Capital social – Pierre Bourdieu

Não só entendido como atributo das relações construídas ao longo do tempo, o capital social é um elemento de compreensão das dinâmicas sociais que, para além do capital econômico, cultural ou simbólico, se expressam na forma das redes duráveis de relações que se tem com um grupo específico.

Índice

Introdução

O capital social é um elemento da sociologia de Pierre Bourdieu que funciona como ferramenta para compreender determinadas dinâmicas sociais específicas que só podem ser entendidas por meio da observação das relações que existem num grupo e nos tipos de vantagens que os agentes sociais conseguem tirar destas mesmas relações.

Trata-se de um tipo de capital que pode ser convertido em capital econômico, ou seja, seu acúmulo pode facilitar também o acúmulo de capital econômico por meio de cargos ou alianças que são facilitadas pela participação e permanência em um grupo específico. O objetivo deste artigo é descrever como Bourdieu utiliza a noção de capital social em suas análises.

Capital social e família

De início, é importante compreender qual é o principal locus de reprodução e acúmulo de capital social nas sociedades ocidentais. Segundo Pierre Bourdieu, a família tem um lugar especial: ela concebe um sobrenome que pode facilitar o estabelecimento de relações sociais, ela concebe a sociabilidade de classe necessária para transitar entre os pares, ela concede o capital cultural e econômico que serão base para a própria introdução do agente social na vida social.

Bourdieu compreende que construir o conceito de capital social é

produzir o meio de analisar a lógica segundo a qual esta espécie particular de capital é acumulada, transmitida, reproduzida, o meio de compreender como se transforma em capital econômico e, inversamente, a preço de que trabalho pode o capital econômico converter-se em capital social, o meio de captar a função de instituições como os clubes ou, muito simplesmente, a família, lugar principal da acumulação e da transmissão desta espécie de capital (BOURDIEU, 2003, p. 60).

Apesar de não se concentrar na família, este capital específico é privilegiado para reproduzir as relações sociais que poderão ser convertidas em outras formas de capital. Este capital, quando visto dentro da família, beneficia seus membros em termos de socialização:

O capital social familiar tem uma dimensão interna às relações familiares, como recurso que beneficia diretamente os membros da família e tem uma dimensão social, na medida em que os recursos apropriados pelas pessoas são, ao mesmo tempo relevantes para o bom desenvolvimento da convivência em sociedade. Trata-se de uma propriedade da relação e não dos indivíduos (PETRINI, FONSECA, PORRECA, 2010, p. 192).

Evidentemente, o acúmulo deste capital e a incorporação do habitus necessário para a integração social de classe dependerá de como a família é organizada e, evidentemente, se ela detém certo volume de capital:

A família é o lugar onde o capital social familiar é gerado para seus membros e para a sociedade, por criar vínculos intersubjetivos e sociais. No entanto, este capital depende de como a família está organizada e da qualidade de relações que são vividas. Nesse sentido, pode-se gerar mais ou menos capital, de acordo com suas características estruturais, podendo-se observar diferenças significativas nas famílias conjugais, nas parentais, nos vínculos temporários e nas diversas etapas do ciclo da vida familiar. As relações familiares podem também apresentar um déficit de bens relacionais e, nos casos de violência intra-familiar e de outros problemas, podem originar um capital social negativo (PETRINI, FONSECA, PORRECA, 2010, p. 192).

Faça isto — Reproduza o trecho do texto sobre capital social entre "A família é o lugar" e "negativo (PETRINI, FONSECA, PORRECA, 2010, p. 192).", inclusive. Os registros não têm nenhuma relação com o texto.

Dados —

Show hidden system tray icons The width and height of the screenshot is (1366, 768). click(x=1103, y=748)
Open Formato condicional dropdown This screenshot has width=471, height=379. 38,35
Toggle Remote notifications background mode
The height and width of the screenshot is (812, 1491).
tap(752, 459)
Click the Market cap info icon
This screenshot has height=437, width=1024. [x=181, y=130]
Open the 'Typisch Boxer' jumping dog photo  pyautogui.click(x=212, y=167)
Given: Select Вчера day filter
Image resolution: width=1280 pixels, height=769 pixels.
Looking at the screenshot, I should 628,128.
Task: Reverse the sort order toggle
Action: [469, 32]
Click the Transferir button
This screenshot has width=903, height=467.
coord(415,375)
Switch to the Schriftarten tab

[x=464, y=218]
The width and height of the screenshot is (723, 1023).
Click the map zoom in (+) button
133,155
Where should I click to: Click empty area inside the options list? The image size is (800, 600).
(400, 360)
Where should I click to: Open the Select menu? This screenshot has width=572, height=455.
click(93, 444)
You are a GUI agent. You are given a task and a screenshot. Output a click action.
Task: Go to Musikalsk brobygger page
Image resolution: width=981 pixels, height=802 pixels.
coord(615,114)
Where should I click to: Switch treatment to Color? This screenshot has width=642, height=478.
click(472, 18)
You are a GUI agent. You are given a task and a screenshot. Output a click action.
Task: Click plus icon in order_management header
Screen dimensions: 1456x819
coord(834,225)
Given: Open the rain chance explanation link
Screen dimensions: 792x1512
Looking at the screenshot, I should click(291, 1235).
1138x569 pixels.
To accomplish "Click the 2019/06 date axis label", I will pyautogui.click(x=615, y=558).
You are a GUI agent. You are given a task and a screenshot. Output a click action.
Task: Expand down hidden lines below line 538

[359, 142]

Resposta do exercício —
A família é o lugar onde o capital social familiar é gerado para seus membros e para a sociedade, por criar vínculos intersubjetivos e sociais. No entanto, este capital depende de como a família está organizada e da qualidade de relações que são vividas. Nesse sentido, pode-se gerar mais ou menos capital, de acordo com suas características estruturais, podendo-se observar diferenças significativas nas famílias conjugais, nas parentais, nos vínculos temporários e nas diversas etapas do ciclo da vida familiar. As relações familiares podem também apresentar um déficit de bens relacionais e, nos casos de violência intra-familiar e de outros problemas, podem originar um capital social negativo (PETRINI, FONSECA, PORRECA, 2010, p. 192).